「で、いくら貢いだの?」
「貢いでないよ」
「でも、デート代は全部梨花持ちだったんでしょ? あー、マジであり得ないよ。私だったら一時間で別れる。いや、もしかしたら一〇分かもしれない。最初の店に入って会計が終わった時点で『ちょっとお手洗いに~』って言って、そのままサヨナラするね。連絡先全ブロックして」

 心底嫌そうな顔をした亜美ちゃんが、顔の前で片手を振る。
 そのデート相手はお手洗いの前で戻ってこないデート相手をいつまでも待ち続けるのかな。亜美ちゃんなら本当に公衆便所の窓から逃走とかをやりかねない気がするから、ちょっと笑えない。

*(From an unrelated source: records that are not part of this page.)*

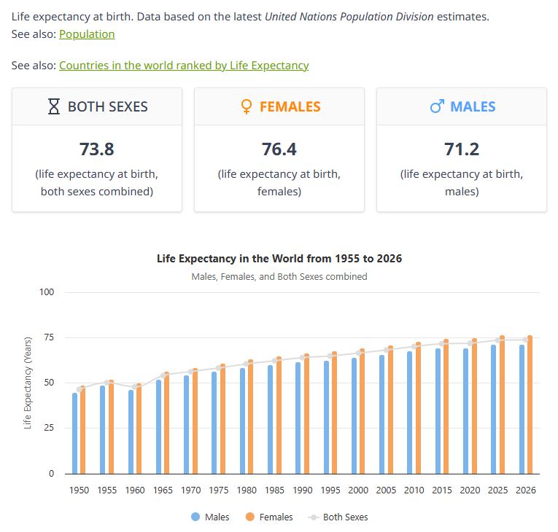Click the Females 76.4 value

(x=279, y=149)
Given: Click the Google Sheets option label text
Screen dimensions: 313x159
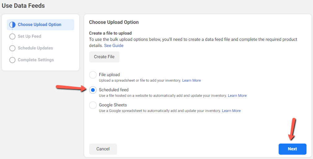Looking at the screenshot, I should click(113, 105).
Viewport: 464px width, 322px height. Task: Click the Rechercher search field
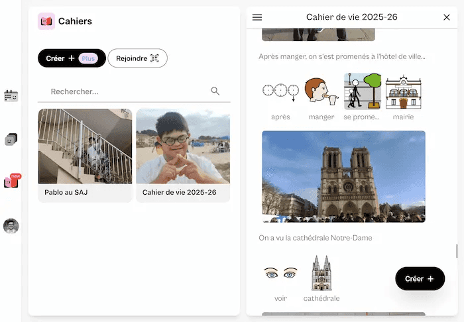pyautogui.click(x=126, y=91)
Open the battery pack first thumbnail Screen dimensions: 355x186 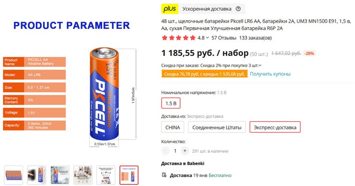(x=14, y=175)
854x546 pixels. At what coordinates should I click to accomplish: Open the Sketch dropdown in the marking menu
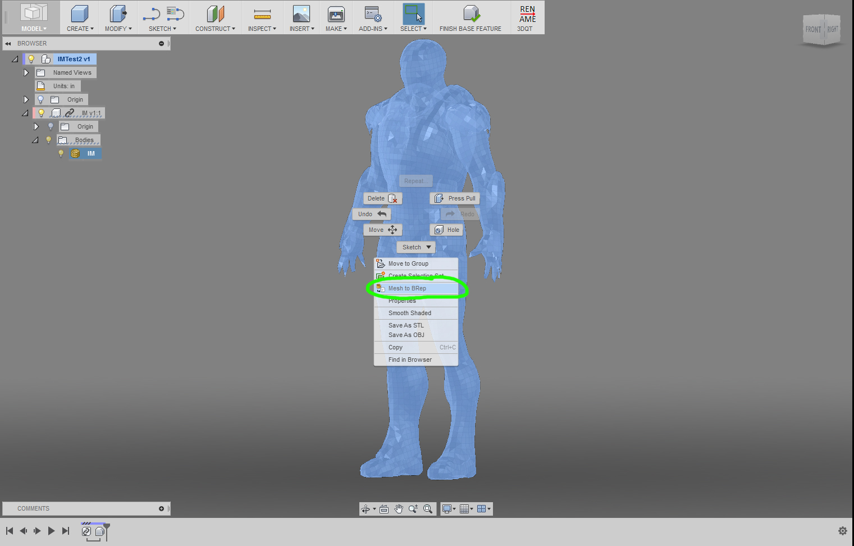415,247
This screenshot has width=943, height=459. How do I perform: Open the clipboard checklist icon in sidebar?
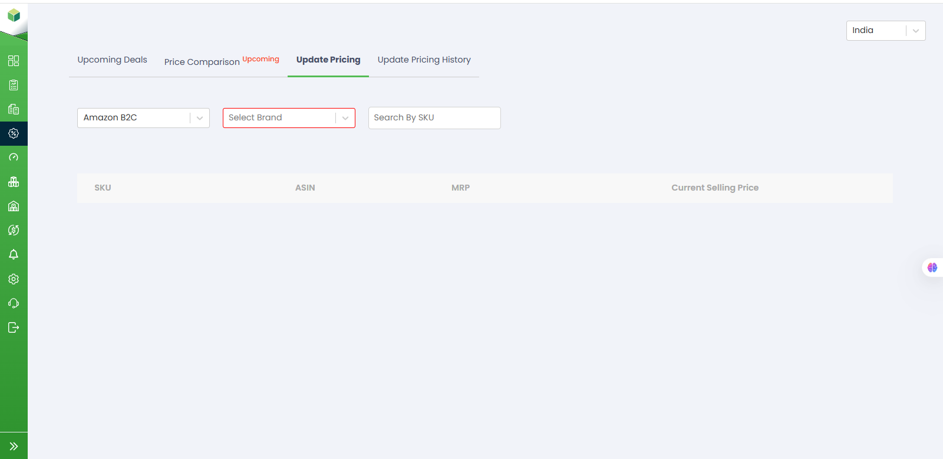[x=14, y=85]
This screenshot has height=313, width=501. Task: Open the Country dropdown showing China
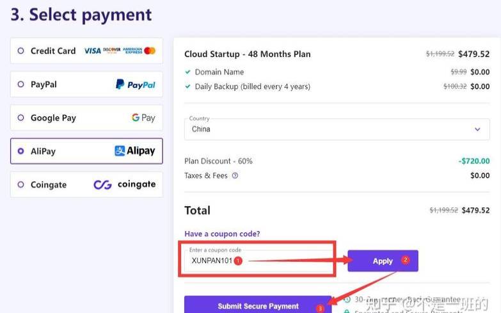[x=336, y=129]
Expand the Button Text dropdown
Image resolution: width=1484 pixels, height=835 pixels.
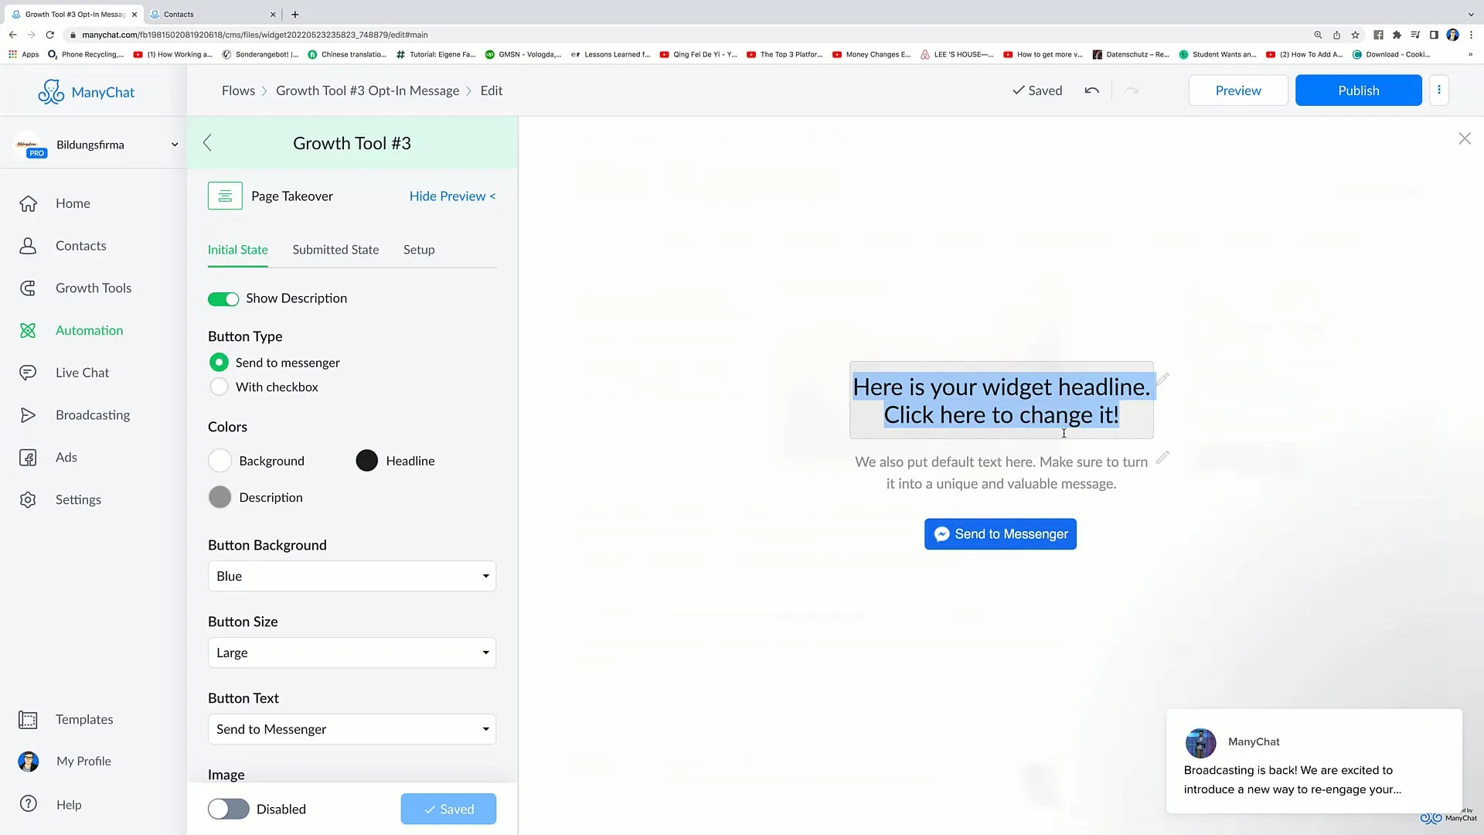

「デートっていっても二週に一回くらいしか会ってなかったよね? ってことは、一回五千円として月二回が六カ月で……六万円か。うーん、痛いけどこれからの人生で同じ失敗を繰り返さないための勉強代だと思えば高くない! 全部バイト代でしょ? まさか借金したりしてないよね?」
「……うん」
「なら、よろしい!」

 本当は誕生日に二万円もするパスケースをプレゼントしたけど、それは言わなくていいかな。それに、彼のバンドの売れないチケットを大量買い取りしていたので、かなりの額つぎ込んだ。
 ちなみに私の誕生日はその毎回毎回大量にチケットを買っている彼のバンドの単独ライブ(小さなライブハウスで、客は知人友人しかいない)のチケット一枚だった。

 亜美ちゃんはホッとしたように息を吐くと、にこりと笑った。

「ねえ、梨花。今日は私が奢るからパーッと食べて元気出そう! このパフェとか美味しそうだよ」

 テーブルの端に置いてあったメニューを取り出すと、亜美ちゃんは季節のフルーツパフェを指さした。私を元気付けようと気を使ってくれていることを、痛いほど感じる。

「うん、ありがと……」
「さらば、クズ男! 二度とうちらの目の前に現れんな!」

 一人だったら、きっと部屋でめそめそと泣いていた。けれど、亜美ちゃんがいてくれたおかげで、私の大学生活最初の恋はしみったれた雰囲気もなく幕を閉じることができた。

 けれど、私はこのとき、とうとう言い出すことができなかった。
 そのクズ男とのデート代を捻出するために、小学生の頃から大切にしていた万年筆を質入れしてしまったということを……。